(Available data)

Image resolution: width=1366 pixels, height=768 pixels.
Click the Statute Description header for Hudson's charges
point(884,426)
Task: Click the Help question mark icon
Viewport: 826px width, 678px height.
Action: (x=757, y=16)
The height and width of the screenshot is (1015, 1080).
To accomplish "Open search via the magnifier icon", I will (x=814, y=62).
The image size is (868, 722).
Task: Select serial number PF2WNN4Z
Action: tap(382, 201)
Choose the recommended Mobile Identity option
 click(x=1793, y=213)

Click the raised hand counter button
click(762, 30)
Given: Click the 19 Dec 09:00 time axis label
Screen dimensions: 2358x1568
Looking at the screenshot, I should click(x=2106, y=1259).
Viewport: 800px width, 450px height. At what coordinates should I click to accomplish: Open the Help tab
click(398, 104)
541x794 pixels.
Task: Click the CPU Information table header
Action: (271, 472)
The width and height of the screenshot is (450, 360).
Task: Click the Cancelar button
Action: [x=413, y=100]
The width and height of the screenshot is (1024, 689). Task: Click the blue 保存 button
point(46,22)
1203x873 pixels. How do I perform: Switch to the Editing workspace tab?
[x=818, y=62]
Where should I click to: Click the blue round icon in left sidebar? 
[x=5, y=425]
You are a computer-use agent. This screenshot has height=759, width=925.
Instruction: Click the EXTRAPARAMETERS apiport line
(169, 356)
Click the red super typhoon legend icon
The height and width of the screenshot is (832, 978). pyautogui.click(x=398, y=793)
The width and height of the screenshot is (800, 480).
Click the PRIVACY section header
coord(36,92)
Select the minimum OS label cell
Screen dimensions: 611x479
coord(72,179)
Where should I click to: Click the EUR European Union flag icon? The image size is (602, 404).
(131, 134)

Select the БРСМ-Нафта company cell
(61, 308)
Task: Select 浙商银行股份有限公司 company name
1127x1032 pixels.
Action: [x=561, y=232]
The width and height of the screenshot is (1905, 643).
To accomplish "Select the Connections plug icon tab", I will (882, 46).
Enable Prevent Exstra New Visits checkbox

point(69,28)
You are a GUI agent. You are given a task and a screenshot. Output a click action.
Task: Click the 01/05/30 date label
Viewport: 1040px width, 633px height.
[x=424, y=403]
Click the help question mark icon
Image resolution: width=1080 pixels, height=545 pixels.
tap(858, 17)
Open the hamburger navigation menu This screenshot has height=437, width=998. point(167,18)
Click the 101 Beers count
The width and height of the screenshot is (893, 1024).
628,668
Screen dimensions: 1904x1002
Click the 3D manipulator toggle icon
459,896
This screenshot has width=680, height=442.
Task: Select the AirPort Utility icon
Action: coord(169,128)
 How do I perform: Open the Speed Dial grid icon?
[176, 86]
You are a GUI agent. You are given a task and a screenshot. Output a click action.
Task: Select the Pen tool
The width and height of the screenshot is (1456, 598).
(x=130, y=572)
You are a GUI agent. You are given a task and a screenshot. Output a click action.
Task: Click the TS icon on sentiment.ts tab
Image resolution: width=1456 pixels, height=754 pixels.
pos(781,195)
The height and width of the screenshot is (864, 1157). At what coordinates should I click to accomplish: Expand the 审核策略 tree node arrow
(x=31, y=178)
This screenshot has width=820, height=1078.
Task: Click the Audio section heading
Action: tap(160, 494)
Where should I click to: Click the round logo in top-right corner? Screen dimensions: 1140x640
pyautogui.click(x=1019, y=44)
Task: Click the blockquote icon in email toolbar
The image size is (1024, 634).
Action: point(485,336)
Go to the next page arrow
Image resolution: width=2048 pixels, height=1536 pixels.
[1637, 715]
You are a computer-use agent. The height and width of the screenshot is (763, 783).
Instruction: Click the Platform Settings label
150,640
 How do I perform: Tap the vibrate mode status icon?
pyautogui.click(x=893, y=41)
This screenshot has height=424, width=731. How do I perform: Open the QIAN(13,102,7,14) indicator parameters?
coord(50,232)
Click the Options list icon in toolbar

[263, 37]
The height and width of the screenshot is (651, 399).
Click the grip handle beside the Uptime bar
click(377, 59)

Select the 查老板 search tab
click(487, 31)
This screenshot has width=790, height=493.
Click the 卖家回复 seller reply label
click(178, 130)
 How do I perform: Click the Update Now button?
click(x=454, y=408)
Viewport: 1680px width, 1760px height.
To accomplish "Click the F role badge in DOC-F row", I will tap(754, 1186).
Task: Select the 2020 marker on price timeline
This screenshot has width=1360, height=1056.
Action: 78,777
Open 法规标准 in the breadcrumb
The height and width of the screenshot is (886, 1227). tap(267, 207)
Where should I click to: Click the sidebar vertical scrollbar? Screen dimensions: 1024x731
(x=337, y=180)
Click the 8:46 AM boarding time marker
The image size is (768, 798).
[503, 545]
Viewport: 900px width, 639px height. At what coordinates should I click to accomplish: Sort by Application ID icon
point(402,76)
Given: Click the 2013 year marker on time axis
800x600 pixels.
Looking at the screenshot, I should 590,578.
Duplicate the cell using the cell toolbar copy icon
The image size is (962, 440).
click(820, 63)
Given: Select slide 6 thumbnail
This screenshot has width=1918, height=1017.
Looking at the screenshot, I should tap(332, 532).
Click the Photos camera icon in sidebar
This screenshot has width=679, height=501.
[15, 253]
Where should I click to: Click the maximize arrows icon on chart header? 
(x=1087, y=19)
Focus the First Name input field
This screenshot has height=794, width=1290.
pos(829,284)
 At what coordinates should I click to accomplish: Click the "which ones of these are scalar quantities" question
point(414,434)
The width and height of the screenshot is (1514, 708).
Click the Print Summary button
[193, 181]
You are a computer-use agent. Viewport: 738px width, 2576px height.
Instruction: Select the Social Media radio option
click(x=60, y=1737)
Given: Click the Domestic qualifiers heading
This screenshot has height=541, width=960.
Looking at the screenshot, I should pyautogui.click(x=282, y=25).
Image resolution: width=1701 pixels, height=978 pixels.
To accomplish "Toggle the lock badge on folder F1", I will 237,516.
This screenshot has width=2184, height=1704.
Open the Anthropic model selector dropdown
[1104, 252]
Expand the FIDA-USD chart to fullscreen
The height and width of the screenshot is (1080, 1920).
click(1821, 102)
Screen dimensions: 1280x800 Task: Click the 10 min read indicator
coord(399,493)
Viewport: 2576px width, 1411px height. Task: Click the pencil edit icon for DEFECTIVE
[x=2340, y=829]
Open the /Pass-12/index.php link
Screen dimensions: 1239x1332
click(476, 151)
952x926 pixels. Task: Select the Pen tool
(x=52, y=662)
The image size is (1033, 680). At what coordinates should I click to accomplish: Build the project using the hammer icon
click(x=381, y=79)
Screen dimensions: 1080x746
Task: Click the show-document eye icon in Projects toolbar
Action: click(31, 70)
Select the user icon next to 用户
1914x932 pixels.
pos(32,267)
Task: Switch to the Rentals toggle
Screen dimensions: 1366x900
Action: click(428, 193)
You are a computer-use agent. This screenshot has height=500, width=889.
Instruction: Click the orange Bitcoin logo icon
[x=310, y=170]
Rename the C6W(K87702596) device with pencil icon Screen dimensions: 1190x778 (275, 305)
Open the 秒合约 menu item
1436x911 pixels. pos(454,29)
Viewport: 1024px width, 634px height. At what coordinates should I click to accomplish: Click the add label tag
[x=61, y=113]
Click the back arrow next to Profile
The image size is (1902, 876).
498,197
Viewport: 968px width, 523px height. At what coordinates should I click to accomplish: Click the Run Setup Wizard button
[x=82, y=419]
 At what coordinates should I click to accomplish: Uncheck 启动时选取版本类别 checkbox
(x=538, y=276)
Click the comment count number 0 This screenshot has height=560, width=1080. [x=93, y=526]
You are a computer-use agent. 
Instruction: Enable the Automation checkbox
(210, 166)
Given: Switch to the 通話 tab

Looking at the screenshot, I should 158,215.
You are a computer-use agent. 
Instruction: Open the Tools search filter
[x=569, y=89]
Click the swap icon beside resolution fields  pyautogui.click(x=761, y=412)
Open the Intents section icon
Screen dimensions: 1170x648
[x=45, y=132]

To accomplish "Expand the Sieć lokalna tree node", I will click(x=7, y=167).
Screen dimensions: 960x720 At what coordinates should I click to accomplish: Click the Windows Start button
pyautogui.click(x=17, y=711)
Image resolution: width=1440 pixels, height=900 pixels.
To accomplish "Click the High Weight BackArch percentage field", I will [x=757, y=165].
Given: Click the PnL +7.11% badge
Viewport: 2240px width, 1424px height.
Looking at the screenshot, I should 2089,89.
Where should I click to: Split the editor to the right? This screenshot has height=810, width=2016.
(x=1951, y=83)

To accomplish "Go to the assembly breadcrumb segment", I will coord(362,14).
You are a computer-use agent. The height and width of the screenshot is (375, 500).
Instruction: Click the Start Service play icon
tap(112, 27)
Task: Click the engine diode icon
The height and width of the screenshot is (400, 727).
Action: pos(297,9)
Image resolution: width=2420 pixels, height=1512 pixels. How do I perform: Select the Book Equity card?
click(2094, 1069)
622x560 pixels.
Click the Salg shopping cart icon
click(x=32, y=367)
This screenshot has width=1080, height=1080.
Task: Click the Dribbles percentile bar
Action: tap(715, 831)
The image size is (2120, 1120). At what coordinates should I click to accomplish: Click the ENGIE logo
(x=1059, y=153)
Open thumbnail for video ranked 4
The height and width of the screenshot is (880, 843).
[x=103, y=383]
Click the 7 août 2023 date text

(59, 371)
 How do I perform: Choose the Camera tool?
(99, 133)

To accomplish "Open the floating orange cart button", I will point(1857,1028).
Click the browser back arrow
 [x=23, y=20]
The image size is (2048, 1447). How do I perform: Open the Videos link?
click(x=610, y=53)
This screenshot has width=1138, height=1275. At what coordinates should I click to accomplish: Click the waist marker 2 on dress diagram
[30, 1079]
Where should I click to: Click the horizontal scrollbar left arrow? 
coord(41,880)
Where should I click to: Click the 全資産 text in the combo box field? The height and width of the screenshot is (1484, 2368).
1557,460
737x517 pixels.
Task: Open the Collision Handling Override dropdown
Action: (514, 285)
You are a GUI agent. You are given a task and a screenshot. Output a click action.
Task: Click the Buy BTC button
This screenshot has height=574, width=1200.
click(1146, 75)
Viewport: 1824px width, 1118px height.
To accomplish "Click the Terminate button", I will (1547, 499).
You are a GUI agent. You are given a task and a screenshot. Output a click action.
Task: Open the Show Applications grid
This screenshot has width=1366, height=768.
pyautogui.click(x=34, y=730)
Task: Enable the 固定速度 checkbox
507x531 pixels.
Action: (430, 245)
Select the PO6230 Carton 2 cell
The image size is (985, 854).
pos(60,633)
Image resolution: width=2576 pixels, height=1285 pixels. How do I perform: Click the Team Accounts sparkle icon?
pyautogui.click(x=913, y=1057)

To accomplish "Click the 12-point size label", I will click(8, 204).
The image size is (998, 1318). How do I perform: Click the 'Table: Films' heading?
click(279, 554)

(Stated goal) Reproduce the material verbatim, from the line containing "Select the minimum OS label cell" down to the line containing "pos(781,195)", with both of those lines included.

(Task answer)
Select the minimum OS label cell
Screen dimensions: 611x479
coord(72,179)
Where should I click to: Click the EUR European Union flag icon? The image size is (602, 404).
(131, 134)

Select the БРСМ-Нафта company cell
(61, 308)
Task: Select 浙商银行股份有限公司 company name
1127x1032 pixels.
Action: [x=561, y=232]
The width and height of the screenshot is (1905, 643).
To accomplish "Select the Connections plug icon tab", I will (882, 46).
Enable Prevent Exstra New Visits checkbox

point(69,28)
You are a GUI agent. You are given a task and a screenshot. Output a click action.
Task: Click the 01/05/30 date label
Viewport: 1040px width, 633px height.
[x=424, y=403]
Click the help question mark icon
Image resolution: width=1080 pixels, height=545 pixels.
tap(858, 17)
Open the hamburger navigation menu This screenshot has height=437, width=998. point(167,18)
Click the 101 Beers count
The width and height of the screenshot is (893, 1024).
628,668
Screen dimensions: 1904x1002
Click the 3D manipulator toggle icon
459,896
This screenshot has width=680, height=442.
Task: Select the AirPort Utility icon
Action: coord(169,128)
 How do I perform: Open the Speed Dial grid icon?
[176, 86]
You are a GUI agent. You are given a task and a screenshot. Output a click action.
Task: Select the Pen tool
The width and height of the screenshot is (1456, 598).
(x=130, y=572)
You are a GUI agent. You are given a task and a screenshot. Output a click action.
Task: Click the TS icon on sentiment.ts tab
Image resolution: width=1456 pixels, height=754 pixels.
pos(781,195)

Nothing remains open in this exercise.